My dragon keeps jumping at the glass and hiting and straching .this happens when we are in the room. 

it's neck and chest goes black when i try to pick it up and dont let me pick it up and when i do it jumps out of my hands.


----------



## mummybear

Chrisd said:


> My dragon keeps jumping at the glass and hiting and straching .this happens when we are in the room.
> 
> it's neck and chest goes black when i try to pick it up and dont let me pick it up and when i do it jumps out of my hands.


Hi,
How long have you had him and what is his setup like, temps etc?


----------



## Chrisd

*reply*

we have had him near a year and his habitat is good as the people from the shop set it up for me


----------



## Rach L

Chrisd said:


> we have had him near a year and his habitat is good as the people from the shop set it up for me


Hate to tell you this but most pet shops give out wrong info on setups etc, if you could give us a idea of the setup and temps like mummybear said that would help. But he could be doing this for a number of reasons, you said you have had him nearly a year so maybe he could be coming more "mature" so to speak and on the prowl for a female. He could just be wanting some attention even though you said he jumps out of your hand, he could just be wanting a roam about. How often do you take him out of his viv? And it could be something like his temps are a bit to high now if you have been changing bulbs and hes just got annoyed by this. Also beardies hate change in there viv and if i change anything about with theres then they usually hate me for it lol, ang go crazy at the glass annoyed at what you have done to there home! Have you changed anything in his viv recently?


----------



## Onlinebug

Mine does the same thing minus the jumping out of hand. The glass scratching alot of people call "glass dancing" and its regular for most bearded dragons to do 8/10 times its because they want attention.

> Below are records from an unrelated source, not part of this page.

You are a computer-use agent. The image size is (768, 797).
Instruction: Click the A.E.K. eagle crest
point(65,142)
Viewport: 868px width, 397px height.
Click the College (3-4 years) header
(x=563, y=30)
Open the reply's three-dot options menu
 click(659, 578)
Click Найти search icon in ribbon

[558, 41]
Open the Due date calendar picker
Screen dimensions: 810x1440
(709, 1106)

For example mine does it when he has done a poo and he wants it cleared up ! However some do this to tell you it is to hot in there and they cannot cool down sufficently.


Lew.


----------



## Chrisd

the temp is about 31oc and i have not made any changes to the viv i try to let him out 2 hours a day put it is mostly 5 mins a day he just like to run a way


----------



## Rach L

Chrisd said:


> the temp is about 31oc and i have not made any changes to the viv i try to let him out 2 hours a day put it is mostly 5 mins a day he just like to run a way


Sounds like he just wants a bit more attention tbh.

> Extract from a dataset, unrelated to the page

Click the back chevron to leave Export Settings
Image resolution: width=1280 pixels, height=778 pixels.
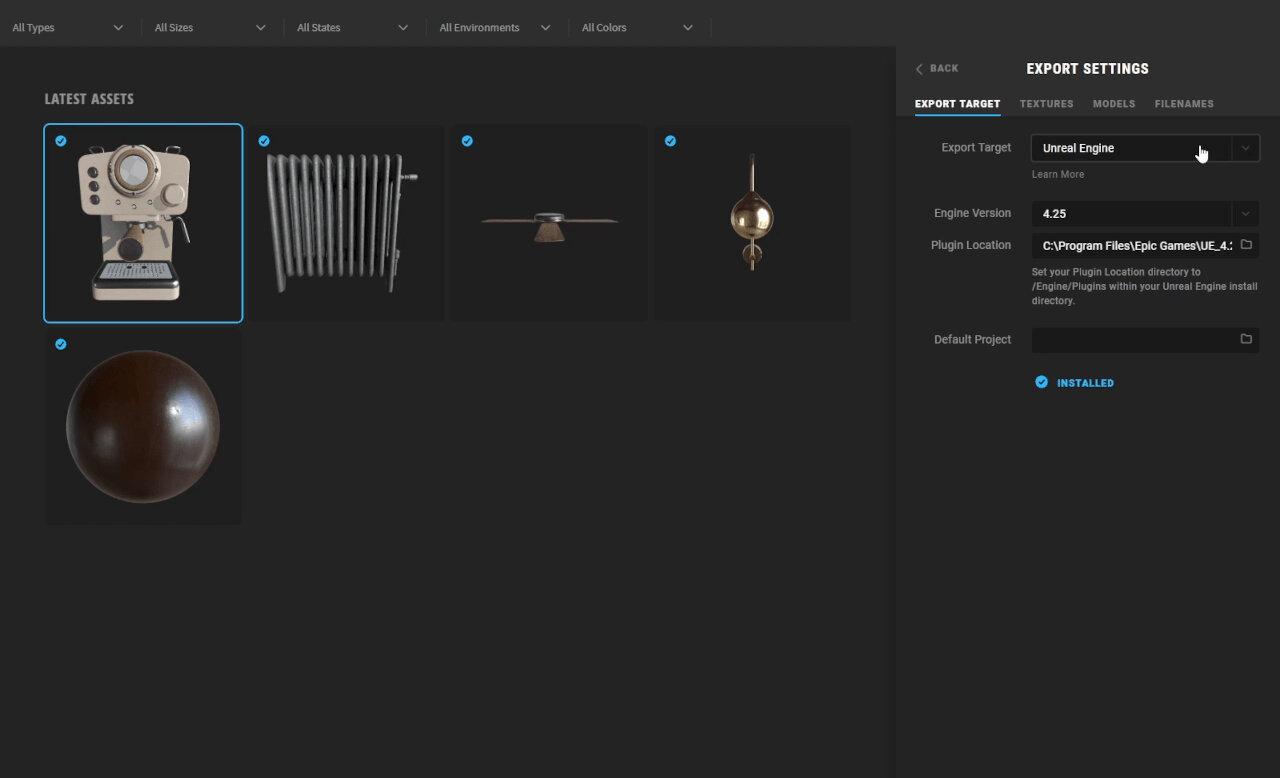(919, 68)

Try and get him out as much as you can even if he does run away, he will get used to being out and not try and run away all the time, just make sure its in a room where he cant get into trouble lol.


----------



## Chrisd

ok thanks i wil try that


----------



## ~Jo~

i just let my biggens roam around the room when they do that, just open the door enough for them to get out, that way if it is the heat then that problems sorted too. 

noticed someone said that beardies don't like change, I got a bigger viv for my male and got him a mate and they don't seem to like it when the heat bulds on, it gets a bit hotter than my males used to and i'd imagine than the female had in the pet shop, what temp would you recommend?


----------



## SleepyJester

*'Glass dancing...'*

Glass dancing, eh? Nice cute name for it.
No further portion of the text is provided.